The conference was in Amsterdam to which they were allowed to travel, and the group were taking the Eurostar straight to their destination without making any stops. However, they were about to traverse a particularly absurd part of the French law pertaining to Visas and freedom movement. As the officers at the Eurostar terminal explained, it was because the train will be crossing over French territory, for which one of the In-grid members would need a visa, that they could not be allowed on the train. The fact the the destination was not in France and that the train was not due to make any stops in France did not matter.

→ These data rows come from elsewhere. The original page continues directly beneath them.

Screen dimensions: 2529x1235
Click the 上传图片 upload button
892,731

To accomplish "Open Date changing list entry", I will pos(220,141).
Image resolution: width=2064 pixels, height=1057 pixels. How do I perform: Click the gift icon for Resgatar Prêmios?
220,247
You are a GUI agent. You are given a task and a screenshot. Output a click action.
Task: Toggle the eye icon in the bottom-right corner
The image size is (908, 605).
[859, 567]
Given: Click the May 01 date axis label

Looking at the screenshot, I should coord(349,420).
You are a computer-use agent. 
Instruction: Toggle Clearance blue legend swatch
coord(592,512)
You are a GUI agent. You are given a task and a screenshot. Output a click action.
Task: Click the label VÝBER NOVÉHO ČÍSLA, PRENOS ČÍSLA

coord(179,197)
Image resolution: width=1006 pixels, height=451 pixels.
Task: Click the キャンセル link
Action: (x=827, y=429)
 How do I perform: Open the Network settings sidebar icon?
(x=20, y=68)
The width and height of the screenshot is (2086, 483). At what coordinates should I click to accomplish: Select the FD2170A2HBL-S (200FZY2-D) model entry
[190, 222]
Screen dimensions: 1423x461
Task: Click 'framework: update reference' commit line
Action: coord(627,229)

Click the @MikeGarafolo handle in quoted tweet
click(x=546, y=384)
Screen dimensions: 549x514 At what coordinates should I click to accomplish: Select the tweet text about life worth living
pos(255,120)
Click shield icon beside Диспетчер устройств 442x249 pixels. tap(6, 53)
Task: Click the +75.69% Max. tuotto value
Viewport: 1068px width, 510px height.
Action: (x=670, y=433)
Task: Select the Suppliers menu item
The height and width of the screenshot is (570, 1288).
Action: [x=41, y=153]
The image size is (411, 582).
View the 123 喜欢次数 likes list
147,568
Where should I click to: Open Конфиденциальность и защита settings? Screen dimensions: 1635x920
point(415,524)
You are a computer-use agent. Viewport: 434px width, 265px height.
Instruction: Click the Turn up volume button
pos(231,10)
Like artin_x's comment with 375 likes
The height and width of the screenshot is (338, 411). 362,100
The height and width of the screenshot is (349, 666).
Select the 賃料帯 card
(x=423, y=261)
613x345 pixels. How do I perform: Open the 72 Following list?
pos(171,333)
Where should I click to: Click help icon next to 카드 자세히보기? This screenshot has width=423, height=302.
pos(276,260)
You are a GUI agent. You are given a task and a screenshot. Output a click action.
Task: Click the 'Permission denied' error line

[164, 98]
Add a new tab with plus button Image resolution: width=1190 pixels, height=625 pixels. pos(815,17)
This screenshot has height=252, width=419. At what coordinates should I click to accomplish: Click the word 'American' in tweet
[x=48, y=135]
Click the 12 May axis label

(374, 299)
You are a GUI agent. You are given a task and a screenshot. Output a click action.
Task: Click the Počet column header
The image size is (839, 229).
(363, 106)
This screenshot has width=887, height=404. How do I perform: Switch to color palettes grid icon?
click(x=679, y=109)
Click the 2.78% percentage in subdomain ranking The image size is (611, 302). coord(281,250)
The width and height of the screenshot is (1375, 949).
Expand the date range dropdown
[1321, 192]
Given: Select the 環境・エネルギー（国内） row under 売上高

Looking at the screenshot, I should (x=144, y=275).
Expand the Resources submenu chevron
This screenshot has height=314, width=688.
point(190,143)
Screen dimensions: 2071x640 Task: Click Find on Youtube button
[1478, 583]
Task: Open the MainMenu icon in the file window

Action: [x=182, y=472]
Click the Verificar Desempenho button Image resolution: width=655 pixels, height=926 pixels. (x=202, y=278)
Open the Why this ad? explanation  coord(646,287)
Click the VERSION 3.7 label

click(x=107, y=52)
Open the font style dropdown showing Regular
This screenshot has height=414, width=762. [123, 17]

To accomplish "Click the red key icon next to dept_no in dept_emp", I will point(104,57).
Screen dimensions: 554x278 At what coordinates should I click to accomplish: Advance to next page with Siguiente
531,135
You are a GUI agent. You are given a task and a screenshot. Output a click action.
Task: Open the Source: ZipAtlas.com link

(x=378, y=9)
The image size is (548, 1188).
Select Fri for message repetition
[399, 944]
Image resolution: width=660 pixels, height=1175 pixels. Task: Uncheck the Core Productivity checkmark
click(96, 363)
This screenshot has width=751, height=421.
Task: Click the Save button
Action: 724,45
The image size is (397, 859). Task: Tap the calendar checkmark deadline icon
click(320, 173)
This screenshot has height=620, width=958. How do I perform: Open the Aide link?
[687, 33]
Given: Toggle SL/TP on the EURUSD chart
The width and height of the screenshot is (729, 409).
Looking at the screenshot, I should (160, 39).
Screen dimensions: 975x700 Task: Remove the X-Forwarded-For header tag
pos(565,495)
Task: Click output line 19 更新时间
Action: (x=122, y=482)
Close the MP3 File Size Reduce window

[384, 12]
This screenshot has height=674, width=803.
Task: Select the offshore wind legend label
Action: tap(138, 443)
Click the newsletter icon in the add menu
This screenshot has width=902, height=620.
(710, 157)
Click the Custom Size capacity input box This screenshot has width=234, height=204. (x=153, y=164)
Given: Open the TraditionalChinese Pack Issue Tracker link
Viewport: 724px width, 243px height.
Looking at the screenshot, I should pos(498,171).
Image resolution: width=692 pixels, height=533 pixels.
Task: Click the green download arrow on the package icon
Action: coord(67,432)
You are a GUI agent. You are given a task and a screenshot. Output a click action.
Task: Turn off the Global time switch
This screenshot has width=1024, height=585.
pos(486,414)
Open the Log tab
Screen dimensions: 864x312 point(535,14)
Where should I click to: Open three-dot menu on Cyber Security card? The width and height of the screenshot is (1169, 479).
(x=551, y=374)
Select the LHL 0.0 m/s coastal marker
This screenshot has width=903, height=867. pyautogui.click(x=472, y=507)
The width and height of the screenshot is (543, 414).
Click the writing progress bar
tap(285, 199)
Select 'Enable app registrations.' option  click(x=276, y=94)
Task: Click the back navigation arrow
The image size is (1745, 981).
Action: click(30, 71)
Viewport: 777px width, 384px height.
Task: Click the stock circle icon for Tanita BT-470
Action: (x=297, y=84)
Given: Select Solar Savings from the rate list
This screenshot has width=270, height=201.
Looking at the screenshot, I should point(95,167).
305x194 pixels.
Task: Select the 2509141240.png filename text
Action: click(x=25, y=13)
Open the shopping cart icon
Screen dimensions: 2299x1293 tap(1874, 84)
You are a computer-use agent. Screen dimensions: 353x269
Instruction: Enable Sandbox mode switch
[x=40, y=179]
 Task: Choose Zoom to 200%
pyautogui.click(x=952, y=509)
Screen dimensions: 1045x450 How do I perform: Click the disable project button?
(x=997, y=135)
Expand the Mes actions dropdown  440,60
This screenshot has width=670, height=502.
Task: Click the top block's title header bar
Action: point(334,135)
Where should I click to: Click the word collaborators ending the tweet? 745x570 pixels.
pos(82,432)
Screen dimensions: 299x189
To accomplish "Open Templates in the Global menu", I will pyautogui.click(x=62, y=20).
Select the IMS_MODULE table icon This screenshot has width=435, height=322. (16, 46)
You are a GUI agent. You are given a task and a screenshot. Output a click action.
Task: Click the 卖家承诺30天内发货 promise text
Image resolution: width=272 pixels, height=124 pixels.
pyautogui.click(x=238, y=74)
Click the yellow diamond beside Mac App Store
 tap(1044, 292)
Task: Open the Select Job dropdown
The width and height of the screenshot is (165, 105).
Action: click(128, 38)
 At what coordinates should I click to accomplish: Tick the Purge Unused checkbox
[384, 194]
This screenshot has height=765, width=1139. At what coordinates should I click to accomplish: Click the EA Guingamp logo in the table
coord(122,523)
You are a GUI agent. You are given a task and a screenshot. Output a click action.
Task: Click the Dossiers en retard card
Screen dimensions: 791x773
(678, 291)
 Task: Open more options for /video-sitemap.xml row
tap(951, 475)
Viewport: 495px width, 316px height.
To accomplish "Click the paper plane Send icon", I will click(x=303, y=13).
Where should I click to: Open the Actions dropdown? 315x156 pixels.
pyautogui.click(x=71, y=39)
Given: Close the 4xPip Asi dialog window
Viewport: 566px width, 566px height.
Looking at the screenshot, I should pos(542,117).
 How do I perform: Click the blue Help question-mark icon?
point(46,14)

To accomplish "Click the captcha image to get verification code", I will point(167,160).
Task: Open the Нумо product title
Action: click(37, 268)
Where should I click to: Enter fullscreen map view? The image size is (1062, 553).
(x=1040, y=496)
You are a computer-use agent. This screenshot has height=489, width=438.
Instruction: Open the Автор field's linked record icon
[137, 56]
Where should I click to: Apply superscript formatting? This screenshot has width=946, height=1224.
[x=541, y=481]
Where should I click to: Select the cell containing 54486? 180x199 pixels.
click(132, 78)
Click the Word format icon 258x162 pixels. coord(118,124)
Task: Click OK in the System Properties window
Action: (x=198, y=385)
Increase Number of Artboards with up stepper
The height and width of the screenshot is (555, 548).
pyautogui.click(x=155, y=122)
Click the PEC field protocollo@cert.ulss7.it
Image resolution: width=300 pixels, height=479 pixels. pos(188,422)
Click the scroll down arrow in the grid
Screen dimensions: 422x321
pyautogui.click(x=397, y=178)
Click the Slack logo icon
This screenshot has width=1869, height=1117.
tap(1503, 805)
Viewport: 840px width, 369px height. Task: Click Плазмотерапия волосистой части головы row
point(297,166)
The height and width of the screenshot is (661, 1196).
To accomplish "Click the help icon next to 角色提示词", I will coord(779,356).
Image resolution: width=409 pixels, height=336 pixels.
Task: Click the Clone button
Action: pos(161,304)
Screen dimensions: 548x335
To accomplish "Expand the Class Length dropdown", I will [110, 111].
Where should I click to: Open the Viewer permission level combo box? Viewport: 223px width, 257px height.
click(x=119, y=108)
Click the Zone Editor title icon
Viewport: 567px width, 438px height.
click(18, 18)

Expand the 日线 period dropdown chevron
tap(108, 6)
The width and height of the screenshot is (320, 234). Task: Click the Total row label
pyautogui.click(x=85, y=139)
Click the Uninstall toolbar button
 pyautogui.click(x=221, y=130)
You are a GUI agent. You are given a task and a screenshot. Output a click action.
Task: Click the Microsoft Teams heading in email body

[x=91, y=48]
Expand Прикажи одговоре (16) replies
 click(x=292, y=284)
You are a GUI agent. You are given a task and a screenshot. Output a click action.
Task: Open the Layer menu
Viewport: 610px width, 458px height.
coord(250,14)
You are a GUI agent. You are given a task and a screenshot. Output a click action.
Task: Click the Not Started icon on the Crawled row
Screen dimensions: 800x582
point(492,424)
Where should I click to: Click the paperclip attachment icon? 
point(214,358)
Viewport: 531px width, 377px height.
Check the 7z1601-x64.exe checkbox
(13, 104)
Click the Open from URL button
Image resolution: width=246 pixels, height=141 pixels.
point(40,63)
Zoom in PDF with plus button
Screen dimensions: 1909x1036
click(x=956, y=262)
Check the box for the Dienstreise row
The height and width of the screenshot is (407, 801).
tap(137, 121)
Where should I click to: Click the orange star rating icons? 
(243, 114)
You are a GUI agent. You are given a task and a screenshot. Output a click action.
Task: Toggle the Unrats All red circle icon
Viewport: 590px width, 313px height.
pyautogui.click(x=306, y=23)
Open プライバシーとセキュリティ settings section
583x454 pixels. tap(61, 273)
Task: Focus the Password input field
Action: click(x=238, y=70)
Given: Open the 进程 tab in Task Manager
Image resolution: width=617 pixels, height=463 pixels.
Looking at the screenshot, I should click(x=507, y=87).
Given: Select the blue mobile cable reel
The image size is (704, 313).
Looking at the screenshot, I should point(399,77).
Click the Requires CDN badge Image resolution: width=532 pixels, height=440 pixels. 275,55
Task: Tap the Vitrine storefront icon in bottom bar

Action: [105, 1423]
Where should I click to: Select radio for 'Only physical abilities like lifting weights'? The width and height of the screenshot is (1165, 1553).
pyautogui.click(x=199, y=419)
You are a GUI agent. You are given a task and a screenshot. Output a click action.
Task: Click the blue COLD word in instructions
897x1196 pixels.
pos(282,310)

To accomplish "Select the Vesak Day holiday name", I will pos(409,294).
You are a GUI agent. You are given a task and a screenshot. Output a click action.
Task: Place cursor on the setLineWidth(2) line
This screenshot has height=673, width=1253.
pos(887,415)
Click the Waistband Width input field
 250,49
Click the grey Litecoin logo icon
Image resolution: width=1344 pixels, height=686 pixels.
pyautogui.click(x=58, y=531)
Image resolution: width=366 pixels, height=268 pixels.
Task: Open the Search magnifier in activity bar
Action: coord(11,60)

In fact, that argument only presented the more absurd speculation that in the case of an emergency stop or break-down of the train in France, they would be in breach of the visa law which and that was even more justification for refusing them entry to the train. Four hours later, other In-grid members were on their way and the server was still in London with another member's hand.
The solution was to take a direct flight to Amsterdam (and hope that it wouldn't emergency-land or break-down over France) for the next day. But having had no funding for this trip, and not being able to refund the train ticket, this was perhaps the most jarring spatial transition during this project. Not only did it reveal the limits of mobility and access, it also revealed the limits of collectivity and radical infrastructures. There was only so much infrastructure to radicalise when the political structures themselves oppressive and only getting worse.
EXPOSING THE AMBULENT INFRASTRUCTURE
Using small, mobile, or DIY servers makes tangible something normally abstract and distant. While our use of servers is almost constant, they rarely feel materially real. In contrast, our modest and often fragile setup reveals the seams of infrastructure, exposing the usually invisible dynamics of access, permission, and agency that shape how we move through institutions and shared spaces. Their scale and fallibility can be at times frustrating, but also embodied, as downtime or glitches often trace back not to impersonal systems failures but to the social realities of care, memory, or negotiation, like losing a password or deciding whether something is worth fixing at all. Working with such infrastructures invite collaboration, responsibility, and stewardship, giving us a sense of proximity and empowerment: we can point to the device, understand its workings, and intervene directly. In workshops, they act as access points to otherwise abstract network infrastructures, unsettling the seamless veneer of cloud computing and revealing the boundaries between hardware and software. Their mobility also highlights questions of access and borders, showing how technologies move differently than the people who maintain them. By exposing the fragility and contingency of networks, these servers make visible the social, affective, and political conditions of technological maintenance, reminding us that technology is not floating somewhere in the air, but grounded in material forms of labor, collaboration, and care.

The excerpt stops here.